Pterostylis scabrida, commonly known as the rough greenhood, is a species of orchid endemic to Tasmania. It has a rosette of leaves at the base of the plant and a single green and white flower on a rough stem. It is widespread and common in wet forests and is one of the few species of Pterostylis to grow in rainforest.

==Description==
Pterostylis scabrida is a terrestrial, perennial, deciduous, herb with an underground tuber and a rosette of dark green leaves loosely surrounding the base of the flowering stem. Each leaf is 30–60 mm long and 8–10 mm wide. A single green and white flower 20–25 mm long and 14–16 mm wide is borne on a rough flowering stem 80–250 mm high. The dorsal sepal and petals are fused, forming a hood or "galea" over the column. The dorsal sepal is the same length as the petals and curves forward with a pointed tip. There is a wide gap between the galea and the lateral sepals. The lateral sepals are erect and have thread-like tips 14–16 mm long and a slightly bulging, V-shaped notch sinus between them. The labellum is 12–15 mm long, about 3 mm wide, brown and curved and protrudes above the sinus. Flowering occurs from October to February.

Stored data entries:
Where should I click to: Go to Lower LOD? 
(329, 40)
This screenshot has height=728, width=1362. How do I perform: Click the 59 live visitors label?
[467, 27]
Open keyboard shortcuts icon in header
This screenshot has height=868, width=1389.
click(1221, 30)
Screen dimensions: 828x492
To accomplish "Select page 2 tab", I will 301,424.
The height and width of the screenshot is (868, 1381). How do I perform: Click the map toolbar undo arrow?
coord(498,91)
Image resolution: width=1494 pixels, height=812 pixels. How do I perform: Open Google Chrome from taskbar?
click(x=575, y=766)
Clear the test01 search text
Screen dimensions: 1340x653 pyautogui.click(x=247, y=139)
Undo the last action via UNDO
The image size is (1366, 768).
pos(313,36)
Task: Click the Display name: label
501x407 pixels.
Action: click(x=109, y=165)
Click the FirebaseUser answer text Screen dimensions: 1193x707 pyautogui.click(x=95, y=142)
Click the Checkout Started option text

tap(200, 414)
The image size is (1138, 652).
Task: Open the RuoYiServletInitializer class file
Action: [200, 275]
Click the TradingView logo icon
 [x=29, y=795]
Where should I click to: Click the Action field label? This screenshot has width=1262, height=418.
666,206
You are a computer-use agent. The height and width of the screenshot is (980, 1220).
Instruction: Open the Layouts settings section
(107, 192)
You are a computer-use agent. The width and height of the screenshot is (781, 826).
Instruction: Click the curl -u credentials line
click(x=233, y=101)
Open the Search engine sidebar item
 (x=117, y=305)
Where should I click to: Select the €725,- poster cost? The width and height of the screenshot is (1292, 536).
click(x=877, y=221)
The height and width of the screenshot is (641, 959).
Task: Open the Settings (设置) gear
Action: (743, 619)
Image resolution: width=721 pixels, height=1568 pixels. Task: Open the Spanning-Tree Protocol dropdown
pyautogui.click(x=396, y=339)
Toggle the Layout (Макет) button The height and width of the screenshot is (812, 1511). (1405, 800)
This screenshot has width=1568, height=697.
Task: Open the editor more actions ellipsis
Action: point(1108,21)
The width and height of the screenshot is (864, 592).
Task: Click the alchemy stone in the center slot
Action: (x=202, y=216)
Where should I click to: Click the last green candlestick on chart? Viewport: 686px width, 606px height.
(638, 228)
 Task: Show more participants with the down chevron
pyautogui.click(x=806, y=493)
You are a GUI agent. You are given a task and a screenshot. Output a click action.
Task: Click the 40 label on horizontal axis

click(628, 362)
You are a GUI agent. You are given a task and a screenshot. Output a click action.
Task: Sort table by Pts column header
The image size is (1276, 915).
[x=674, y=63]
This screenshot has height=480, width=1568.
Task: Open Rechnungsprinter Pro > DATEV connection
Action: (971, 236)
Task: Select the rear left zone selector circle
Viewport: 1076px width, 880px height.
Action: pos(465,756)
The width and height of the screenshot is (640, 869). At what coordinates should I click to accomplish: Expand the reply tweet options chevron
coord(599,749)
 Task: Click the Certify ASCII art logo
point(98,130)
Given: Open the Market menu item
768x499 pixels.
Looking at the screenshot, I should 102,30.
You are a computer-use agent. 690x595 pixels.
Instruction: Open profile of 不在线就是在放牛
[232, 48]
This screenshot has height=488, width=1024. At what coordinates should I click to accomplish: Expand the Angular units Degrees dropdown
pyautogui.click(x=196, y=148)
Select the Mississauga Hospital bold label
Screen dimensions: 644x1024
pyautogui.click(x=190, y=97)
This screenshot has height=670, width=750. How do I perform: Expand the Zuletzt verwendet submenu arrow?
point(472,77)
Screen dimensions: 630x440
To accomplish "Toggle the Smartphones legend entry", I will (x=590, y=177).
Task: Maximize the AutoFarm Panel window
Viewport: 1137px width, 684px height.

__WORK INSTRUCTIONS__
1. According to the rough greenhood passage, during which months does the orchid flower?
2. Retype everything in the rough greenhood passage from "Pterostylis scabrida, commonly" down to "grow in rainforest.", word for word.
3. Continue the rough greenhood passage from the point where it stops.

__RESULTS OF THE TASKS__
1. From October to February.

2.
Pterostylis scabrida, commonly known as the rough greenhood, is a species of orchid endemic to Tasmania. It has a rosette of leaves at the base of the plant and a single green and white flower on a rough stem. It is widespread and common in wet forests and is one of the few species of Pterostylis to grow in rainforest.

3.
==Taxonomy and naming==
Pterostylis scabrida was first formally described in 1840 by John Lindley and the description was published in his book, The Genera and Species of Orchidaceous Plants. The specific epithet (scabrida) is a Latin word meaning "rough" or "rugged".

==Distribution and habitat==
The rough greenhood is widespread and common in wet forests, including rainforest, throughout Tasmania.